Even before the ink had dried the knives were out for the first biography of Darrell Abbott. Among the comments about the book were that it was too early, (too soon after his death) it was unauthorized, and unlikely that an outsider from the Pantera camp could do the story and the man justice.



Zac Crain however was up to the challenge and tackled the story of Darrell. One of many rock star biographies on the shelves in recent years, Black Tooth Grin is conventional paperback, standard font, about 20 black and white pictures and an easy read at about 275 pages. Again like most biographies it follows a conventional line starting with Darrell birth and following his career and post-murder fall-out into 2006.



The book is about Darrell and his life. Naturally Pantera and his musical career is a large part of that but often that is a side component. In fact the other members aren’t referenced very often and Rex is barely mentioned at all. It really is a chronicle about his life in Texas. Some of the most interesting points were stories of the early days, his influences, his family, the modest, now famous Pantego Sound Studios and so forth.



Thankfully the author is not revisionist and goes into considerable detail about the oft-ignored early years of Pantera when they were cranking out high-energy metal and touring the southern United States frequently and heavily. Many people are interviewed, old stage hands, old friends and there are many candid and interesting stories about the good old days.

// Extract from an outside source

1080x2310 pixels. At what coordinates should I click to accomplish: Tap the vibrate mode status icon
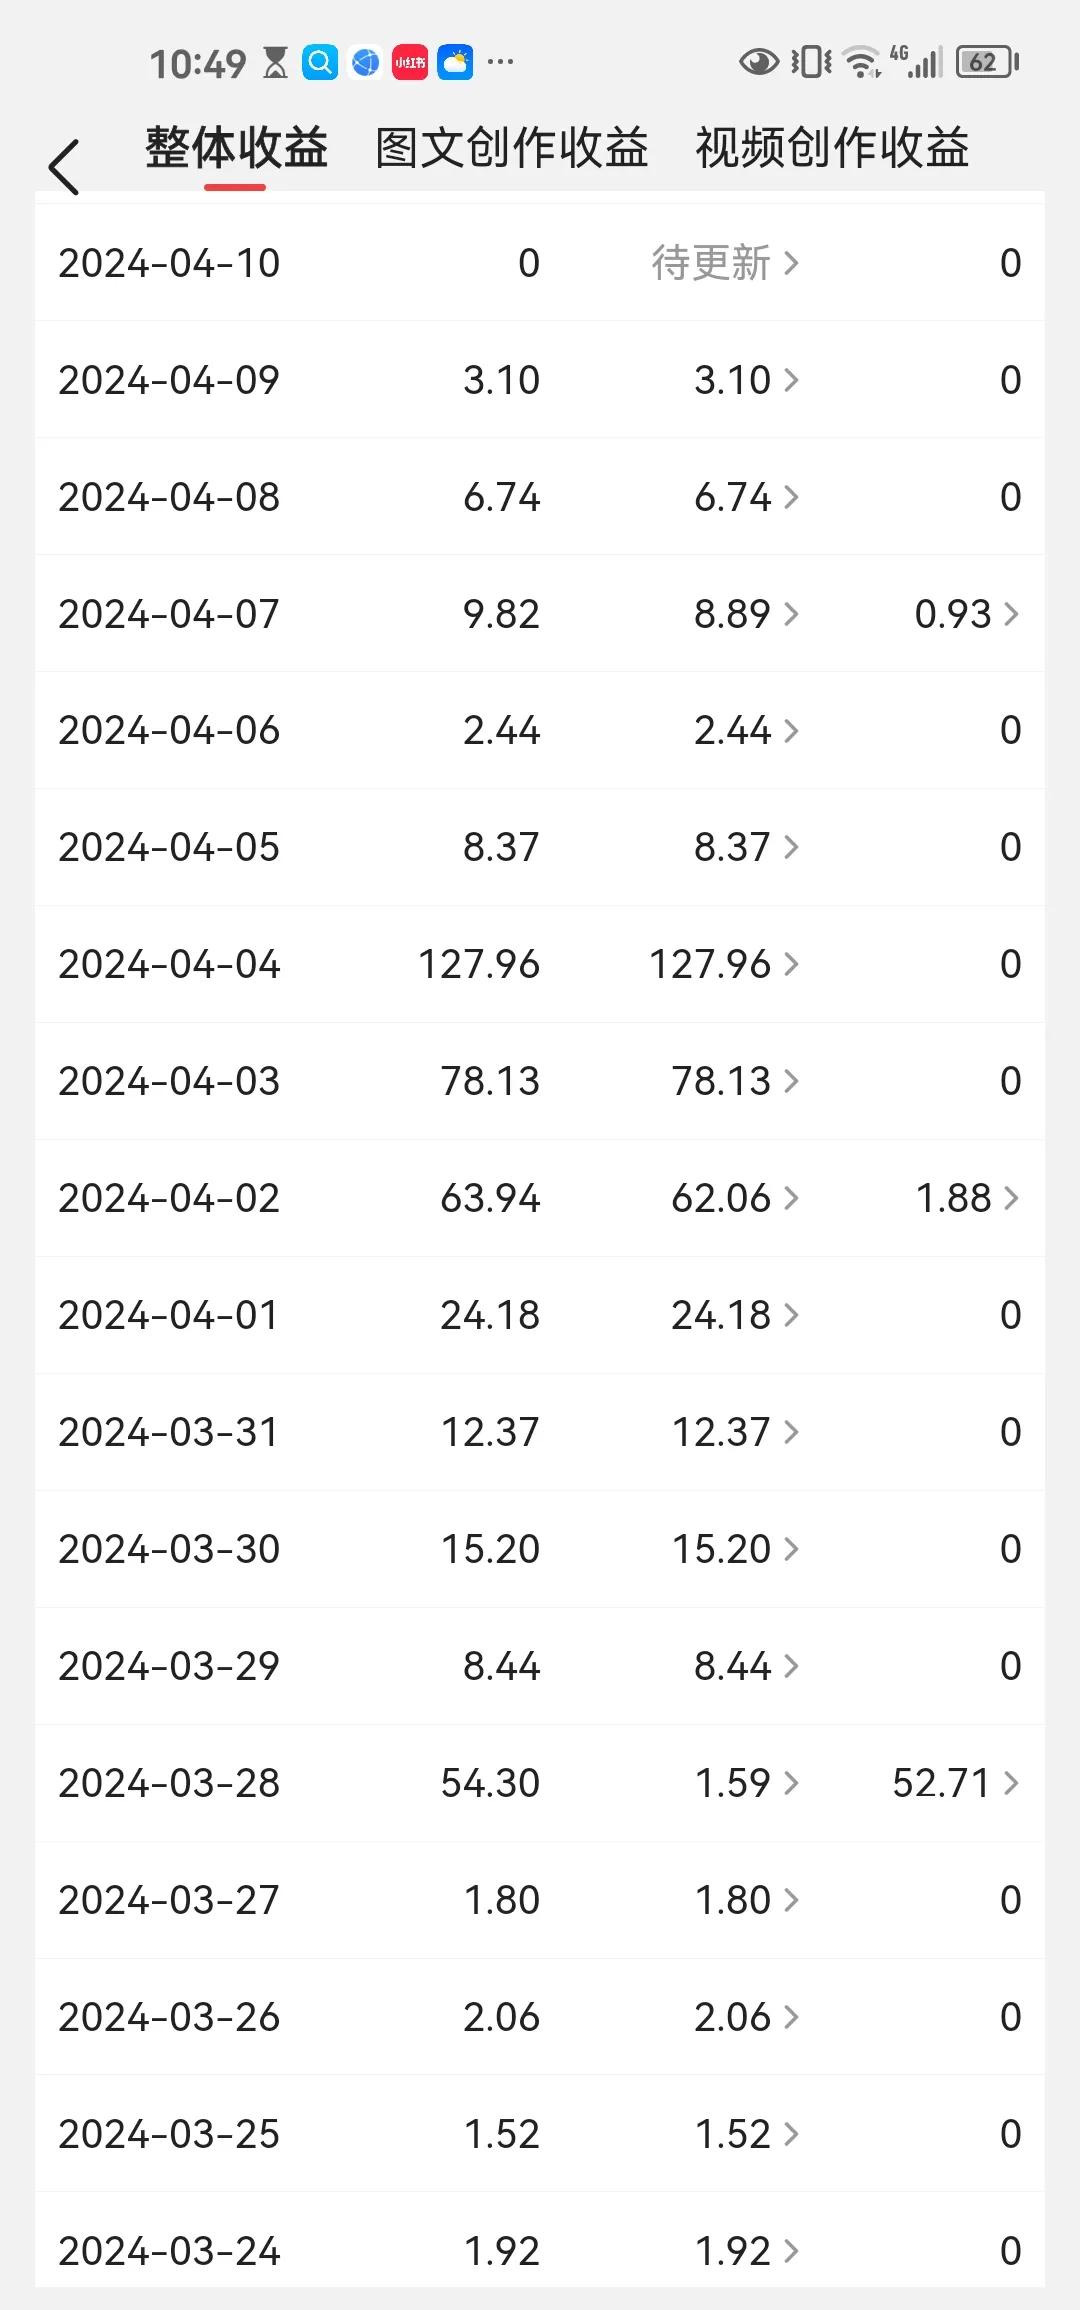coord(810,63)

My only complaint perhaps is the at times excessive praise and worship at the altar of Darrell. My bias stated up front is that I’m not a huge Pantera fan. I intellectually understand their influence on metal in the 90’s but emotionally I was unable to connect with the band and have a hard time understanding the total fan-boy worship of Pantera. Accordingly, when I look at the details of his life, while interesting, he lived a very straight-forward and unassuming life. This is not a criticism but the story of his life is frankly a bit dull. It was like being an outsider at a big drunken frat-party. You had to be there to make the connection.



By way of comparison if you read recent biographies of other metal personalities Alice Cooper for example, Alice has done many more interesting and diverse things in his career, that made for a more interesting story. Darrell wasn’t flamboyant, wasn’t highly educated, and didn’t seem to have a ton of interests outside of living the rock and roll lifestyle of strippers, parties, and rocking out. There is nothing wrong with that but to read about it, it didn’t hold my full interest to read yet another drinking story about Darrell and his friends.



Crain does the life-story of Darrell justice, and while highly laudatory he does not gloss over the problems and low times as well. The author avoids the trap of glamorizing the murder of Darrell but does go into considerable detail, perhaps even more than was necessary, but fans want to know the true story. I had the pleasure of meeting Darrell backstage once. By all accounts he was always extremely generous and giving, almost to a fault, and I can attest to that fact personally. Based on my limited and brief experience, Darrell’s personality was captured in Black Tooth Grin making it a worthwhile read for fans of the band and the man.